Content starts
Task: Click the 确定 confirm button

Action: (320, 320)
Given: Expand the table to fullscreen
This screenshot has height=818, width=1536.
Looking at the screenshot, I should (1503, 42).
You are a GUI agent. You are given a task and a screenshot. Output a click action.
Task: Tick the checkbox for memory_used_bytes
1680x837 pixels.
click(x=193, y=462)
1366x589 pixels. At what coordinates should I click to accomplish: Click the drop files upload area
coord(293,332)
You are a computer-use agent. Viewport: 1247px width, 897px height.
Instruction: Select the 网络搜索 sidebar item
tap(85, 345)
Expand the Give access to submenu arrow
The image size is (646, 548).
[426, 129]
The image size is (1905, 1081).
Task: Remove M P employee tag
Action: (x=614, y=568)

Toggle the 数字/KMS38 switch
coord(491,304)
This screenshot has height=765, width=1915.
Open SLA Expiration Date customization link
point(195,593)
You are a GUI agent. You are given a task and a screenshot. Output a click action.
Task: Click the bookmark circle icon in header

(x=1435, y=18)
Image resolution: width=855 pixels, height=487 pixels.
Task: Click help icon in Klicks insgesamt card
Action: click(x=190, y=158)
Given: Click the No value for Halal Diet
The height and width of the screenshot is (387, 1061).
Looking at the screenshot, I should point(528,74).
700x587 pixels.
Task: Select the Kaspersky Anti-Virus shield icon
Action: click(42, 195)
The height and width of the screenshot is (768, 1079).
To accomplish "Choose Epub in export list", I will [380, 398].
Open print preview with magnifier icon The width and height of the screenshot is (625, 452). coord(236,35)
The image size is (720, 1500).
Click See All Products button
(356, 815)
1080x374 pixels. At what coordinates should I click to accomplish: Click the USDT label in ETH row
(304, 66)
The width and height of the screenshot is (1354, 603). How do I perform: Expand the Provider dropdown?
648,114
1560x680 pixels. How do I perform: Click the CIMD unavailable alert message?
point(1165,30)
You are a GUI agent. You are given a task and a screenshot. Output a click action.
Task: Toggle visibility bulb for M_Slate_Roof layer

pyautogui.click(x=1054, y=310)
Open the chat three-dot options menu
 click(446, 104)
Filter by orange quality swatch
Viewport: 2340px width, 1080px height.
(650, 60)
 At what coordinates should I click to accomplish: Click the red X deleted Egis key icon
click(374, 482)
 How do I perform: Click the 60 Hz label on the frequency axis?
Content ends
**Task to complete**
Reproduce all of the listing, exactly as given.

**Response**
Task: Click the 确定 confirm button

Action: (320, 320)
Given: Expand the table to fullscreen
This screenshot has height=818, width=1536.
Looking at the screenshot, I should (1503, 42).
You are a GUI agent. You are given a task and a screenshot. Output a click action.
Task: Tick the checkbox for memory_used_bytes
1680x837 pixels.
click(x=193, y=462)
1366x589 pixels. At what coordinates should I click to accomplish: Click the drop files upload area
coord(293,332)
You are a computer-use agent. Viewport: 1247px width, 897px height.
Instruction: Select the 网络搜索 sidebar item
tap(85, 345)
Expand the Give access to submenu arrow
The image size is (646, 548).
[426, 129]
The image size is (1905, 1081).
Task: Remove M P employee tag
Action: (x=614, y=568)

Toggle the 数字/KMS38 switch
coord(491,304)
This screenshot has height=765, width=1915.
Open SLA Expiration Date customization link
point(195,593)
You are a GUI agent. You are given a task and a screenshot. Output a click action.
Task: Click the bookmark circle icon in header

(x=1435, y=18)
Image resolution: width=855 pixels, height=487 pixels.
Task: Click help icon in Klicks insgesamt card
Action: click(x=190, y=158)
Given: Click the No value for Halal Diet
The height and width of the screenshot is (387, 1061).
Looking at the screenshot, I should point(528,74).
700x587 pixels.
Task: Select the Kaspersky Anti-Virus shield icon
Action: click(42, 195)
The height and width of the screenshot is (768, 1079).
To accomplish "Choose Epub in export list", I will [380, 398].
Open print preview with magnifier icon The width and height of the screenshot is (625, 452). coord(236,35)
The image size is (720, 1500).
Click See All Products button
(356, 815)
1080x374 pixels. At what coordinates should I click to accomplish: Click the USDT label in ETH row
(304, 66)
The width and height of the screenshot is (1354, 603). How do I perform: Expand the Provider dropdown?
648,114
1560x680 pixels. How do I perform: Click the CIMD unavailable alert message?
point(1165,30)
You are a GUI agent. You are given a task and a screenshot. Output a click action.
Task: Toggle visibility bulb for M_Slate_Roof layer

pyautogui.click(x=1054, y=310)
Open the chat three-dot options menu
 click(446, 104)
Filter by orange quality swatch
Viewport: 2340px width, 1080px height.
(650, 60)
 At what coordinates should I click to accomplish: Click the red X deleted Egis key icon
click(374, 482)
 How do I perform: Click the 60 Hz label on the frequency axis?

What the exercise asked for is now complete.